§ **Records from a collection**
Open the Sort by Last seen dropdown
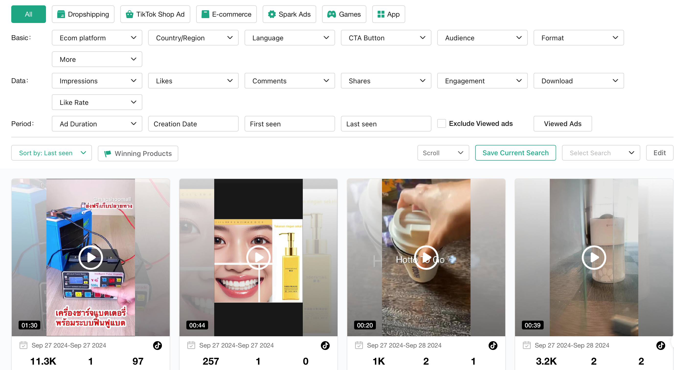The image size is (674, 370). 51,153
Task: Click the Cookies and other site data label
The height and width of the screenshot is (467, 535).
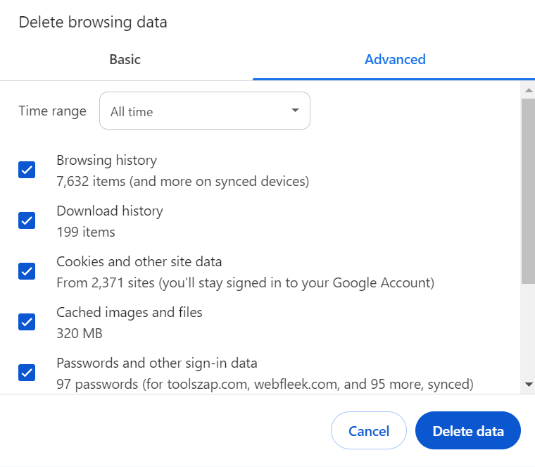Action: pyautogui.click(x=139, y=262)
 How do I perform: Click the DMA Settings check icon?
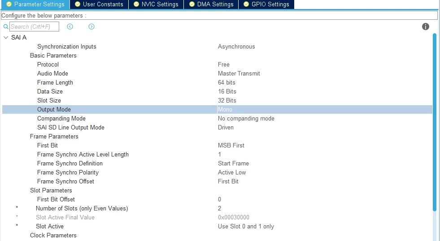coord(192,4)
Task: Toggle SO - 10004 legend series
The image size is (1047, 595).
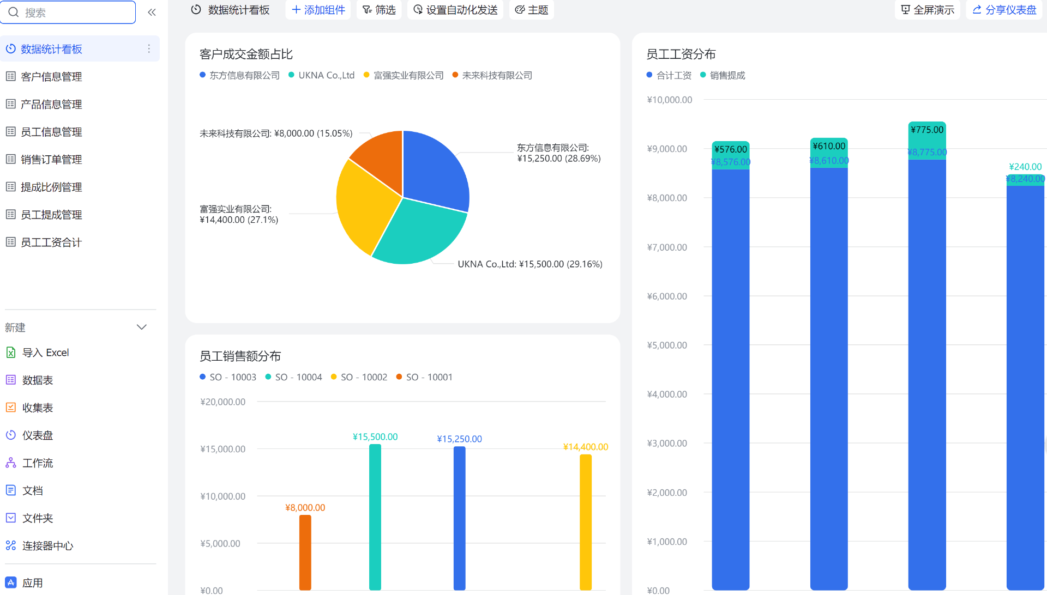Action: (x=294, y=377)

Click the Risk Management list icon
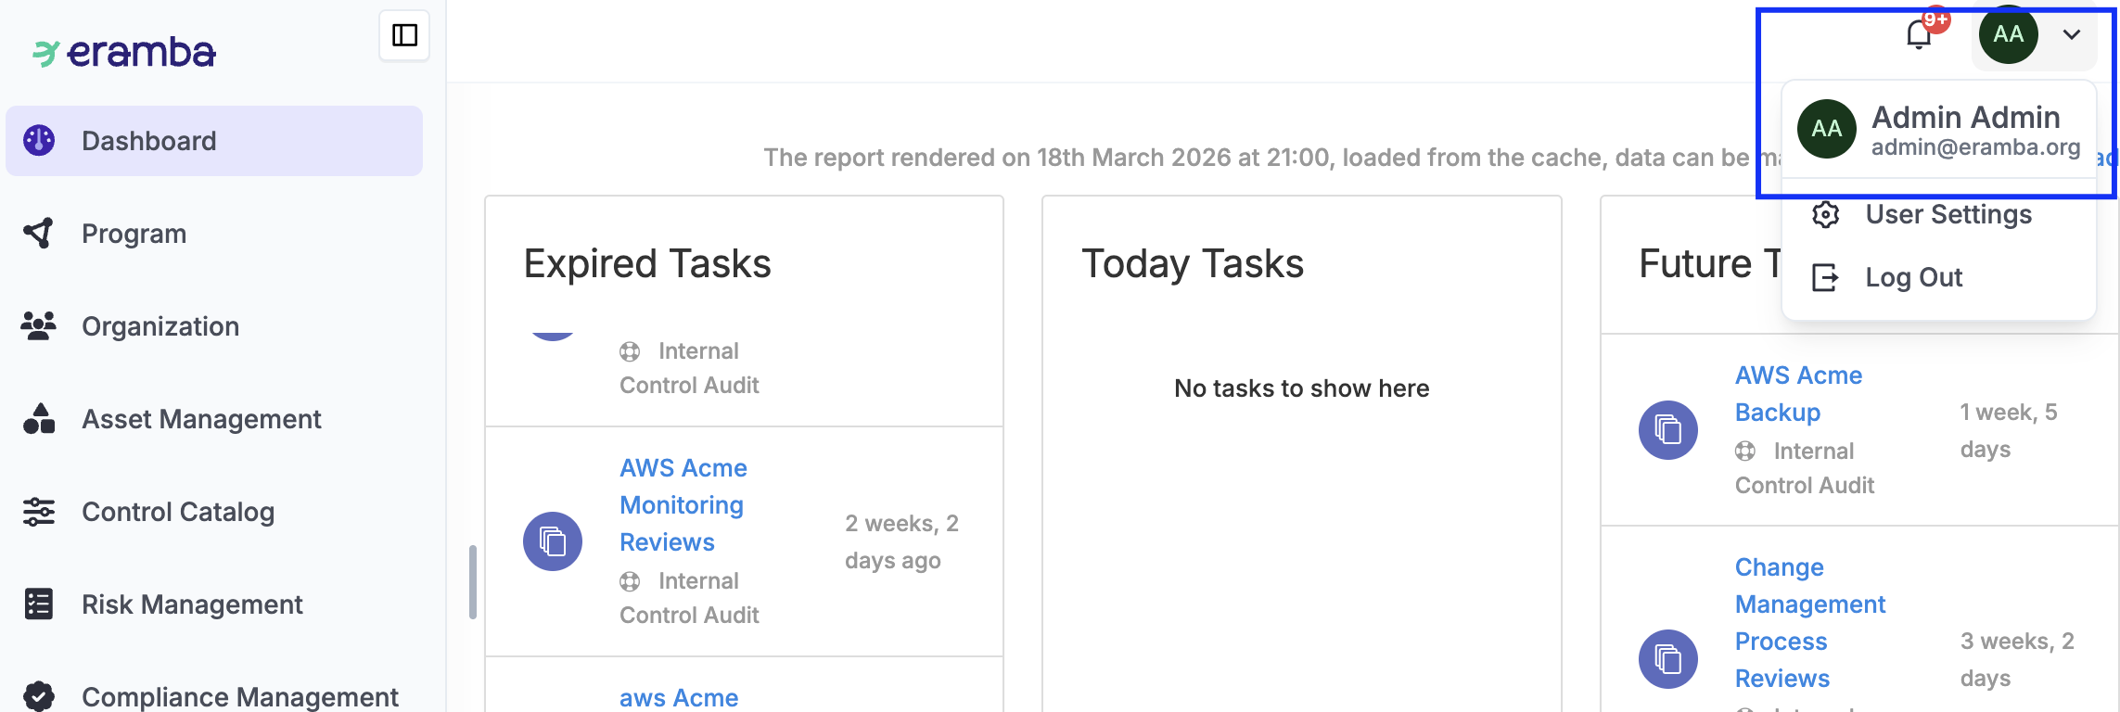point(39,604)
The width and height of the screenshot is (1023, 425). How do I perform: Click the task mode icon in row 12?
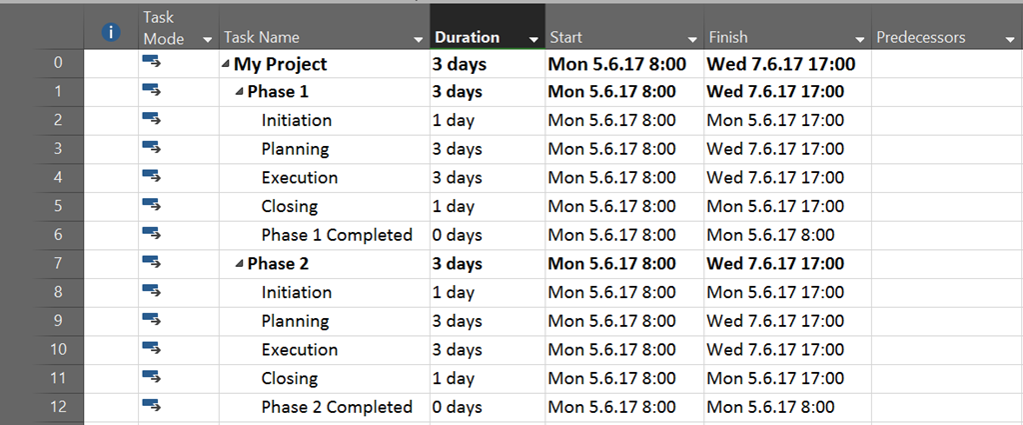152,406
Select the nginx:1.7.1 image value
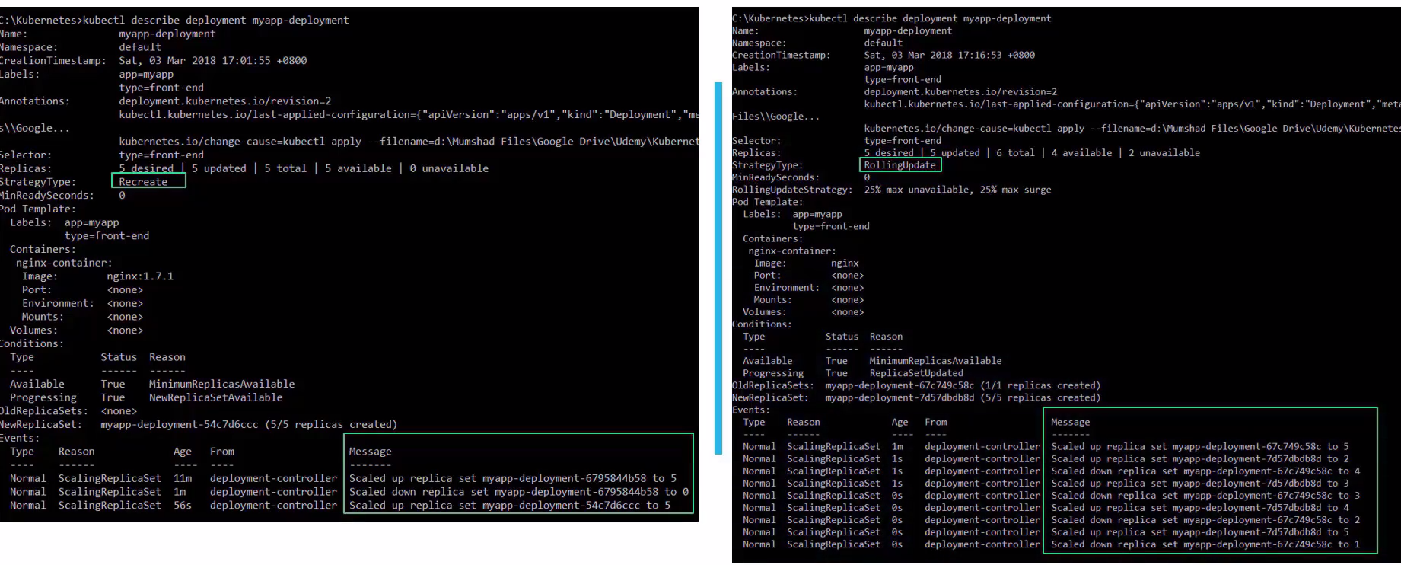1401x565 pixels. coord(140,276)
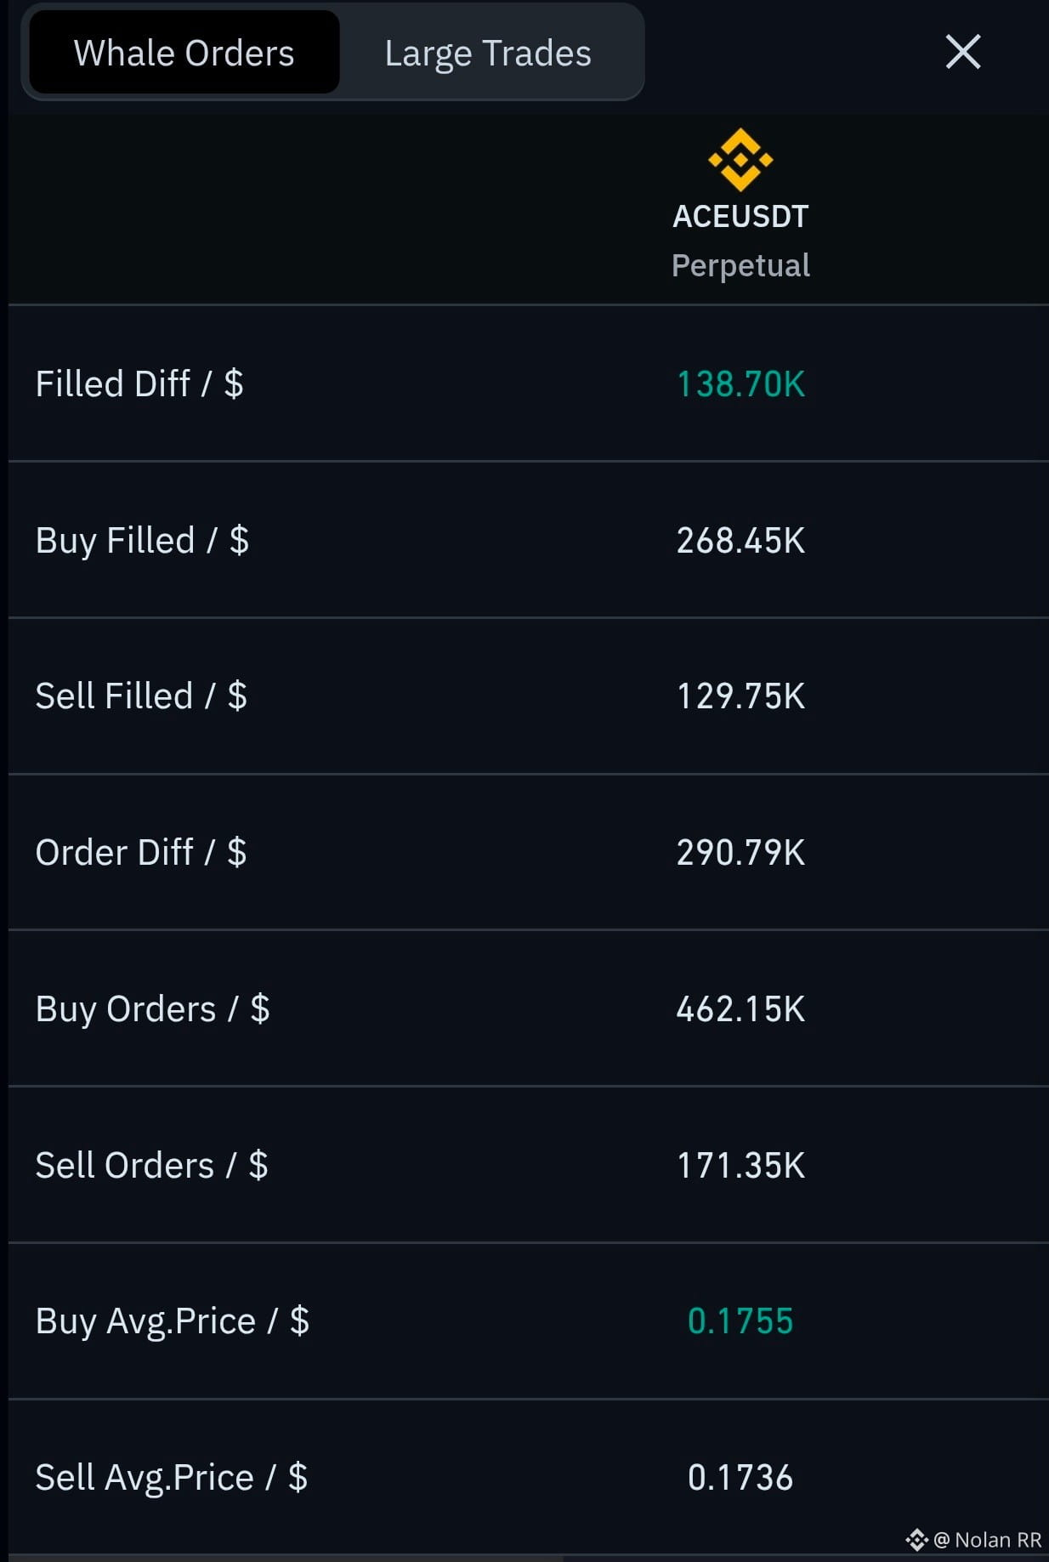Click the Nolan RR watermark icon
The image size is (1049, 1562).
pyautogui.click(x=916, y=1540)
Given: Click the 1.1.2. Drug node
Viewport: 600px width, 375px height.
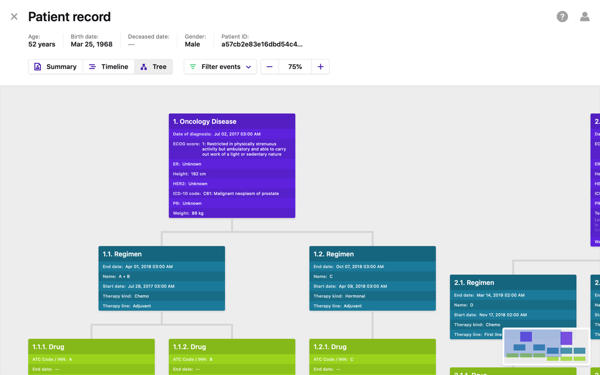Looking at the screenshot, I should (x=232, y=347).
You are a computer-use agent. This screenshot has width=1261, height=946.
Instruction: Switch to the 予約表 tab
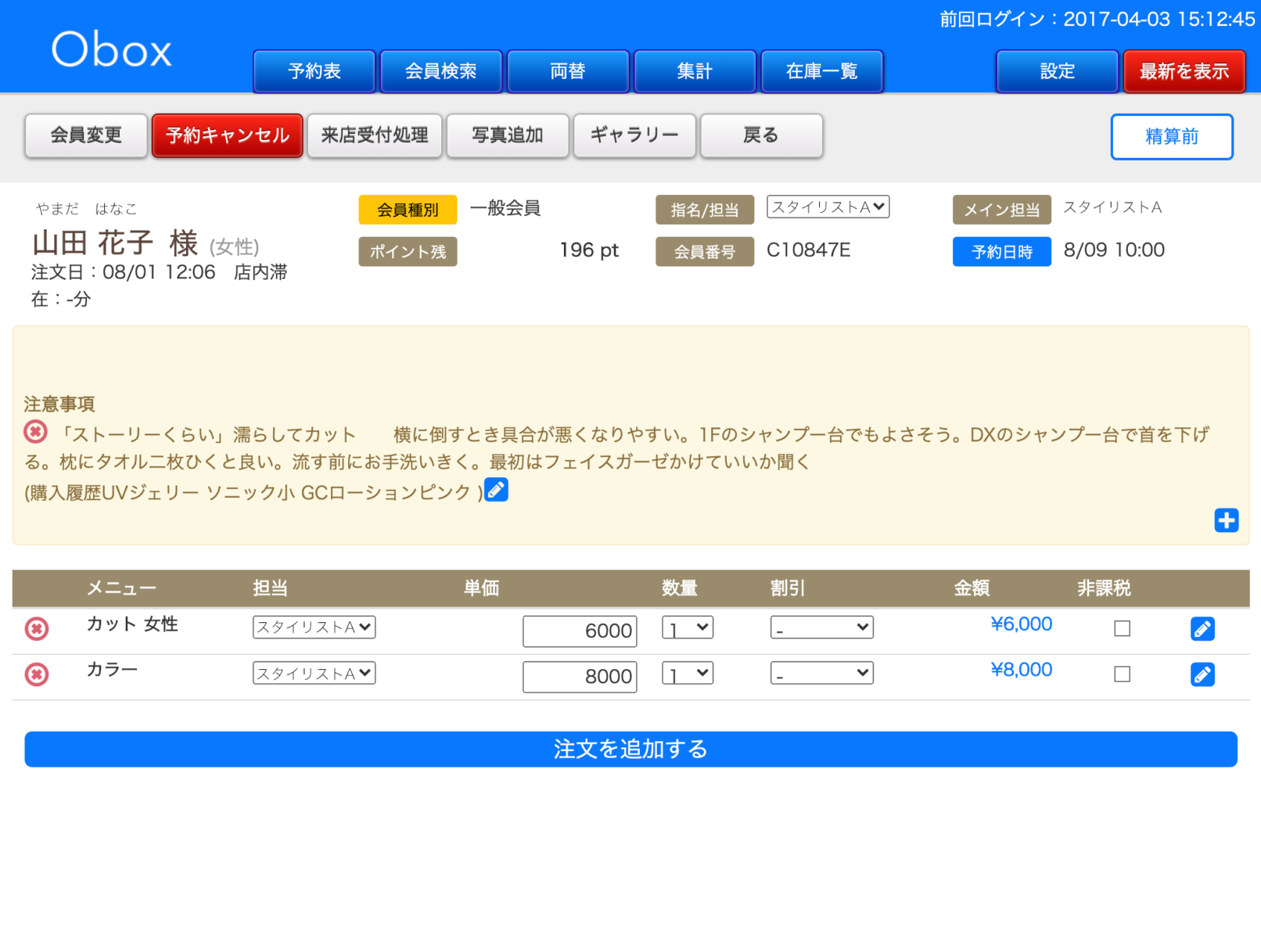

§ **Exercise description**
Retype all of the rows above character for character, leaving out the pictures.

§ **Answer below**
Open the Sort by Last seen dropdown
The image size is (674, 370). 51,153
Task: Click the Cookies and other site data label
The height and width of the screenshot is (467, 535).
Action: pyautogui.click(x=139, y=262)
 How do I perform: Click the DMA Settings check icon?
coord(192,4)
Task: Toggle SO - 10004 legend series
The image size is (1047, 595).
Action: (x=294, y=377)

Click the Risk Management list icon
point(39,604)
The width and height of the screenshot is (1023, 425). How do I perform: Click the task mode icon in row 12?
152,406
Select the nginx:1.7.1 image value
1401x565 pixels. coord(140,276)
Click the Nolan RR watermark icon
The image size is (1049, 1562).
pyautogui.click(x=916, y=1540)
Given: Click the 1.1.2. Drug node
Viewport: 600px width, 375px height.
Looking at the screenshot, I should (x=232, y=347).
You are a computer-use agent. This screenshot has width=1261, height=946.
Instruction: Switch to the 予約表 tab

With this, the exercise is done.